──────── EXERCISE INPUT ────────
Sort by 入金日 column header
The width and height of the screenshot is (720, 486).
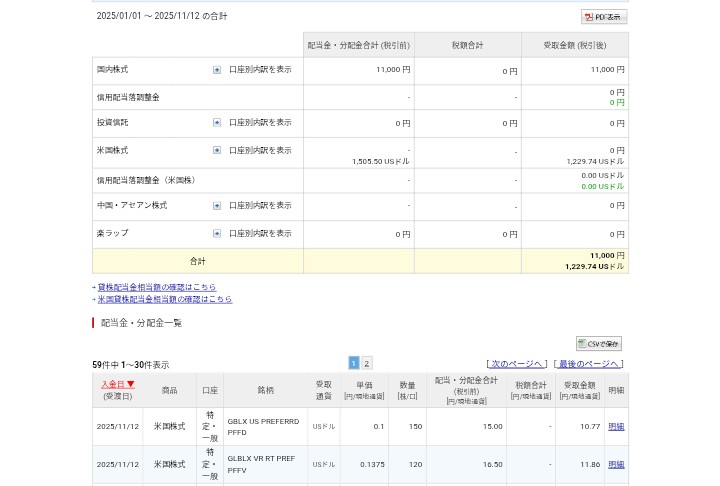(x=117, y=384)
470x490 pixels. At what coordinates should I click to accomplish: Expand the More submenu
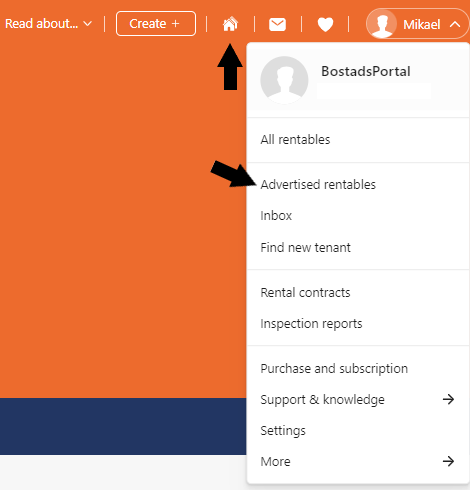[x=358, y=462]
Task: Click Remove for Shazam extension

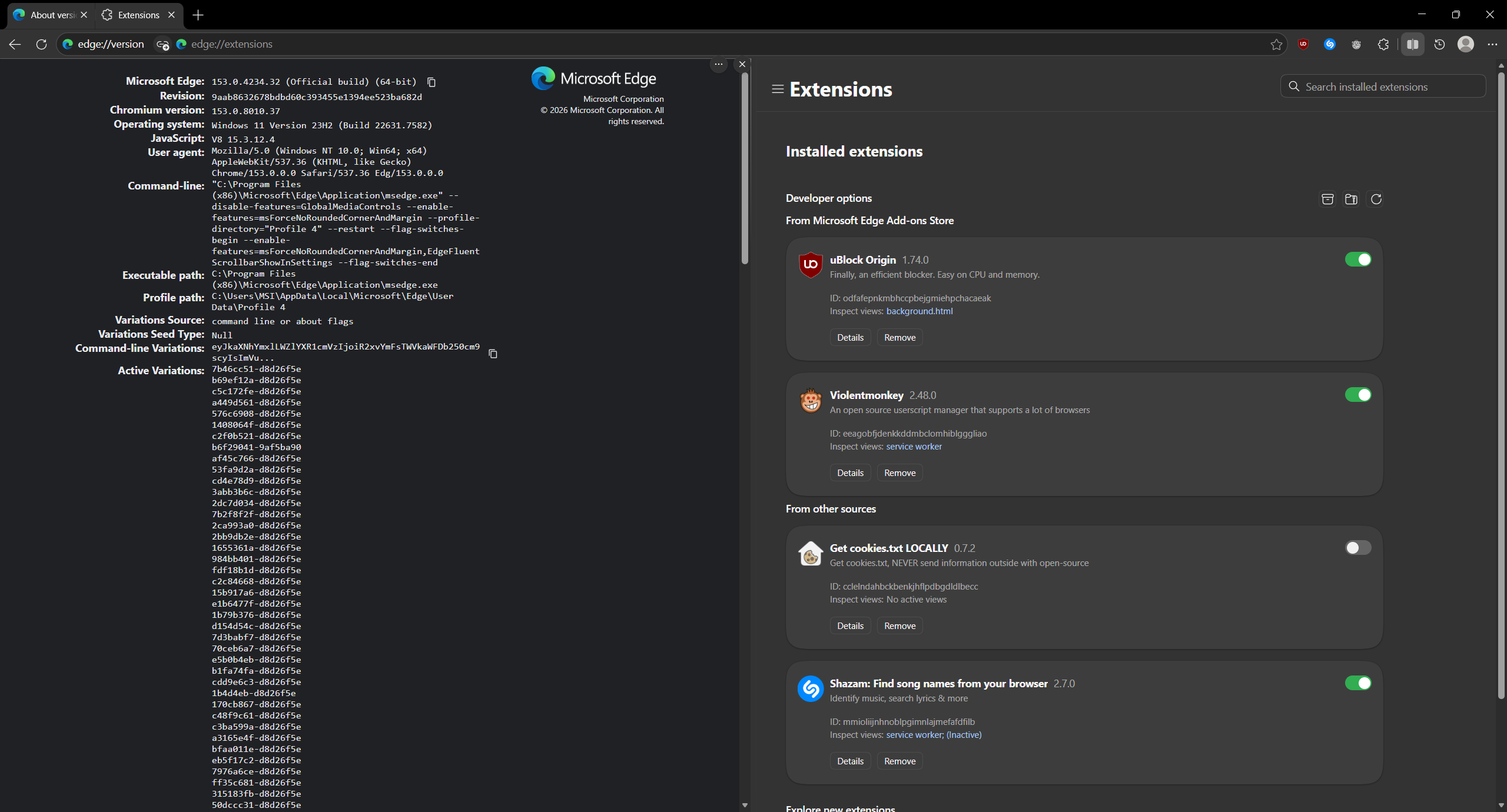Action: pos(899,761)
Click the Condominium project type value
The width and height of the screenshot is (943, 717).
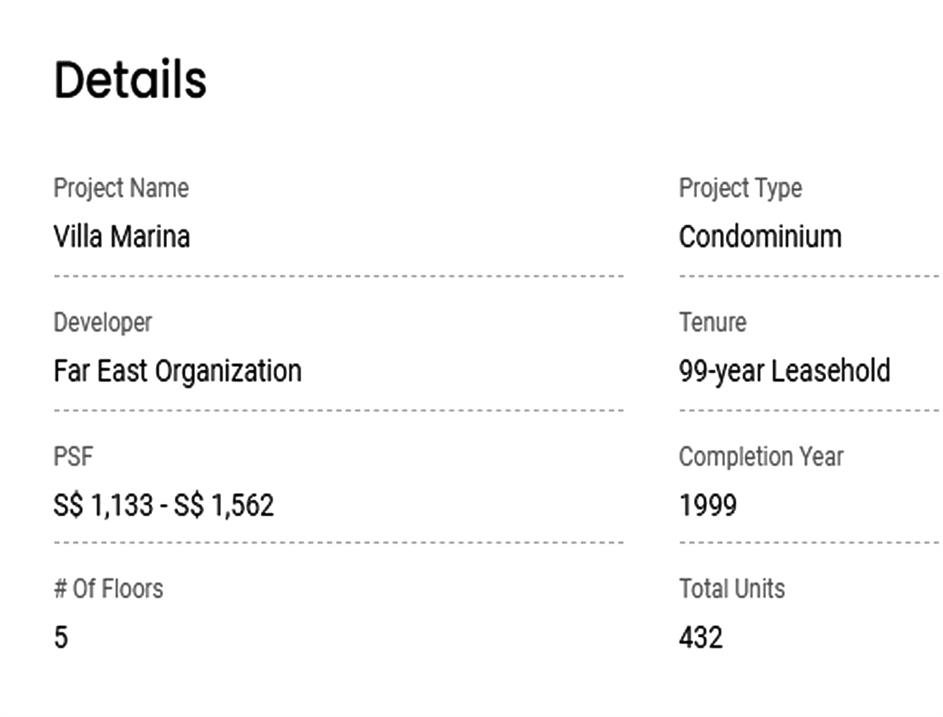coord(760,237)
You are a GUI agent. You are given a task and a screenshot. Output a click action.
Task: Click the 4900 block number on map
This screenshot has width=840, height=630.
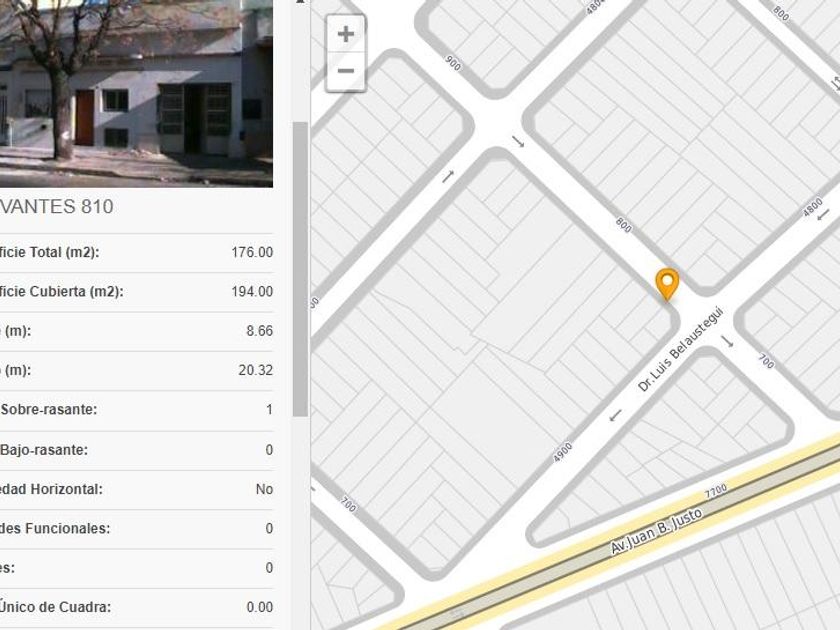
────────
§ WHAT IS REQUIRED
Output all the records, word for word, with no pictures in the copy.

§ SOLUTION TO THIS TASK
Sort by 入金日 column header
The width and height of the screenshot is (720, 486).
(x=117, y=384)
470x490 pixels. At what coordinates should I click to accomplish: Expand the More submenu
[x=358, y=462]
Task: Click Remove for Shazam extension

Action: pos(899,761)
Click the Condominium project type value
The width and height of the screenshot is (943, 717).
coord(760,237)
You are a GUI agent. You are given a task and a screenshot. Output a click action.
Task: Click the 4900 block number on map
This screenshot has width=840, height=630.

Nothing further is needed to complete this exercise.